Although most of the medical devices are lifesaving or critical products, this sector remained largely outside any regulatory and price control in India for all these years. Because of this scenario, there has been several unfair practices in producing and marketing of medical devices in the country. Domestic production of medical devices is hardly 30 per cent of the country’s requirements and most of the units are small and do not follow GMP voluntarily and there are no specified standards for the materials used. Whereas 70 per cent of the medical devices available in the market are imported. As there has been no price control in this sector, the MNCs have been freely importing and selling medical devices through their agents at exorbitant prices and making huge profits with the support of hospital managements and medical professionals. The matter caught the attention of the National Pharmaceutical Pricing Authority only recently and it has issued notices to the companies asking for details of pricing of 14 devices like cardiac stents, drug eluting stents, orthopaedic implants,etc.

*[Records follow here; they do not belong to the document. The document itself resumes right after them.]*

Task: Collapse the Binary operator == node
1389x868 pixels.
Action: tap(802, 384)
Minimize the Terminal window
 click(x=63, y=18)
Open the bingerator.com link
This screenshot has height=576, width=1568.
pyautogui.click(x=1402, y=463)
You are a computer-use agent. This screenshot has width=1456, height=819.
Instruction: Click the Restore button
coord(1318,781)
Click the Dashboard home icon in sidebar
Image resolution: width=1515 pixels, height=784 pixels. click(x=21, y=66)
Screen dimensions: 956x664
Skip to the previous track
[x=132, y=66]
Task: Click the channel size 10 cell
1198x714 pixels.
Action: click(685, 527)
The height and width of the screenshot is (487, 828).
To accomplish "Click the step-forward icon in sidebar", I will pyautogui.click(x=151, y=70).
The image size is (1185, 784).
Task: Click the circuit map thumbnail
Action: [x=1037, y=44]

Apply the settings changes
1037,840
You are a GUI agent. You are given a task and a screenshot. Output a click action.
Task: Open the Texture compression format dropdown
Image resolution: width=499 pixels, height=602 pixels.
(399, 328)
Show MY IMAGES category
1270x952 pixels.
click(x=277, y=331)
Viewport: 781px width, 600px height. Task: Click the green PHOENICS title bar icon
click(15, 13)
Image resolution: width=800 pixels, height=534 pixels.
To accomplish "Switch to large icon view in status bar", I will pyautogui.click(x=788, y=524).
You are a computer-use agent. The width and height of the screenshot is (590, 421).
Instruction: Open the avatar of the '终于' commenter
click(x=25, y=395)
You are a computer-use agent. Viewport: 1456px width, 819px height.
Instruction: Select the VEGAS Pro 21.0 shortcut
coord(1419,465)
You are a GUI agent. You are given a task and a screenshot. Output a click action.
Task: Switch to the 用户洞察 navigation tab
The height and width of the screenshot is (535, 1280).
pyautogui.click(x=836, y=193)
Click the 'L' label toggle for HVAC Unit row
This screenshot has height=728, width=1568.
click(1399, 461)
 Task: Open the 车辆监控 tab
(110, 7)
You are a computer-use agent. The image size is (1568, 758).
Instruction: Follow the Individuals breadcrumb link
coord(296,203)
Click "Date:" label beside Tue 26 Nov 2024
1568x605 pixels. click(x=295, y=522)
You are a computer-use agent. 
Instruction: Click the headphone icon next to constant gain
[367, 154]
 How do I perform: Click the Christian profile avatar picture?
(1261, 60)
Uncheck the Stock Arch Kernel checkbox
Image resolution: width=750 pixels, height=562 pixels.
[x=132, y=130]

These 14 devices were classified as drugs by the Health ministry some time ago and placed under the Drugs & Cosmetics Act.
 
But, only in September last, the first serious move to bring medical devices under some regulatory control was made by issuing a notification making labelling of medical devices with all details mandatory in the country. Although labels of some of these critical products have a few details, many key information is not printed on the packs. With this notification now, the labels on devices should carry proper name of the medical device, the details necessary for the user to identify the device and its use and the name and address of the manufacturer. The label should disclose the net quantity in terms of weight, measure, volume, number of units and the dates of manufacture and expiry. Now, early this month a Task Force, set up by the Department of Pharmaceuticals, recommended framing of a separate price control order for medical devices and placing them under the Essential Commodities Act. The Task Force also proposed to formulate a Medical Device Regulatory Act, treat these products distinctly from drugs and a separate chapter for medical devices in the D&C Act. And for giving a boost to the domestic production of medical devices, Task Force also proposed setting up of one medical devices park in Gujarat and another in Tamil Nadu. These recommendations will serve great public interest if they are accepted and implemented at the earliest. At the same time the Health ministry needs to constantly monitor the quality of materials used for the manufacture of medical devices and their manufacturing processes. For this GMP has to be made mandatory on all the manufacturing units.